* _Exercise instructions_
Type out all the data below, word for word.
** Given entries follows **
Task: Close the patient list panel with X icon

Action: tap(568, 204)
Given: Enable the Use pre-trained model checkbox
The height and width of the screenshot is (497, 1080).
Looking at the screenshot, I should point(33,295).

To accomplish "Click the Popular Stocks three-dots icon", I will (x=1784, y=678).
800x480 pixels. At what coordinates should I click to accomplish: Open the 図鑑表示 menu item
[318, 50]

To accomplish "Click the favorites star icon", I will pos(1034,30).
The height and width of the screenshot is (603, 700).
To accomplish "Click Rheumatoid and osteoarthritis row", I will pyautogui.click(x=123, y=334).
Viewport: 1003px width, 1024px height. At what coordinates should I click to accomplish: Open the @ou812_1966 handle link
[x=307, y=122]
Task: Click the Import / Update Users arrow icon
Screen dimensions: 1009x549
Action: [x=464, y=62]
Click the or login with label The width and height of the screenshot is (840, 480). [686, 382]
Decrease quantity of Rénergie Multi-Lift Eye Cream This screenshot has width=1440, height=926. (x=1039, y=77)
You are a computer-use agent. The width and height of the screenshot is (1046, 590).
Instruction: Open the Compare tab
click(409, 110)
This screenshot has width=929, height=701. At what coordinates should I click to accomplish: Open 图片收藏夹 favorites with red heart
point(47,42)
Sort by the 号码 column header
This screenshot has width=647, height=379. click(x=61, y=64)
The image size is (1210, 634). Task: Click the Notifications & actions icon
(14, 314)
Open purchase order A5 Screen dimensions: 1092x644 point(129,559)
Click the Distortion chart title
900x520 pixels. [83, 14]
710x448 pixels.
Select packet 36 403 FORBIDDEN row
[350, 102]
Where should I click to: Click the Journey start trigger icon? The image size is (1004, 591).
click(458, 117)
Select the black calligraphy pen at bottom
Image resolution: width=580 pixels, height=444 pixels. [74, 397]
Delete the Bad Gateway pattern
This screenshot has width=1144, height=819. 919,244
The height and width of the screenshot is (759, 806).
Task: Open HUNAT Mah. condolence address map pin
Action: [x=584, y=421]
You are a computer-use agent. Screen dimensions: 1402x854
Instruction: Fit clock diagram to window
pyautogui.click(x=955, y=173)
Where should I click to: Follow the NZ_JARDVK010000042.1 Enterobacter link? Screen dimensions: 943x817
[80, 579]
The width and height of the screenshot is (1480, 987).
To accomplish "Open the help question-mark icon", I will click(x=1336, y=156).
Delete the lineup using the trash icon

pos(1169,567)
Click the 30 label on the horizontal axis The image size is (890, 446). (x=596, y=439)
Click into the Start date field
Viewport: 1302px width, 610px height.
** End of Given entries **
* _Response area_
Task: Close the patient list panel with X icon

Action: tap(568, 204)
Given: Enable the Use pre-trained model checkbox
The height and width of the screenshot is (497, 1080).
Looking at the screenshot, I should point(33,295).

To accomplish "Click the Popular Stocks three-dots icon", I will (x=1784, y=678).
800x480 pixels. At what coordinates should I click to accomplish: Open the 図鑑表示 menu item
[318, 50]

To accomplish "Click the favorites star icon", I will pos(1034,30).
The height and width of the screenshot is (603, 700).
To accomplish "Click Rheumatoid and osteoarthritis row", I will pyautogui.click(x=123, y=334).
Viewport: 1003px width, 1024px height. At what coordinates should I click to accomplish: Open the @ou812_1966 handle link
[x=307, y=122]
Task: Click the Import / Update Users arrow icon
Screen dimensions: 1009x549
Action: [x=464, y=62]
Click the or login with label The width and height of the screenshot is (840, 480). [686, 382]
Decrease quantity of Rénergie Multi-Lift Eye Cream This screenshot has width=1440, height=926. (x=1039, y=77)
You are a computer-use agent. The width and height of the screenshot is (1046, 590).
Instruction: Open the Compare tab
click(409, 110)
This screenshot has width=929, height=701. At what coordinates should I click to accomplish: Open 图片收藏夹 favorites with red heart
point(47,42)
Sort by the 号码 column header
This screenshot has width=647, height=379. click(x=61, y=64)
The image size is (1210, 634). Task: Click the Notifications & actions icon
(14, 314)
Open purchase order A5 Screen dimensions: 1092x644 point(129,559)
Click the Distortion chart title
900x520 pixels. [83, 14]
710x448 pixels.
Select packet 36 403 FORBIDDEN row
[350, 102]
Where should I click to: Click the Journey start trigger icon? The image size is (1004, 591).
click(458, 117)
Select the black calligraphy pen at bottom
Image resolution: width=580 pixels, height=444 pixels. [74, 397]
Delete the Bad Gateway pattern
This screenshot has width=1144, height=819. 919,244
The height and width of the screenshot is (759, 806).
Task: Open HUNAT Mah. condolence address map pin
Action: [x=584, y=421]
You are a computer-use agent. Screen dimensions: 1402x854
Instruction: Fit clock diagram to window
pyautogui.click(x=955, y=173)
Where should I click to: Follow the NZ_JARDVK010000042.1 Enterobacter link? Screen dimensions: 943x817
[80, 579]
The width and height of the screenshot is (1480, 987).
To accomplish "Open the help question-mark icon", I will click(x=1336, y=156).
Delete the lineup using the trash icon

pos(1169,567)
Click the 30 label on the horizontal axis The image size is (890, 446). (x=596, y=439)
Click into the Start date field
Viewport: 1302px width, 610px height.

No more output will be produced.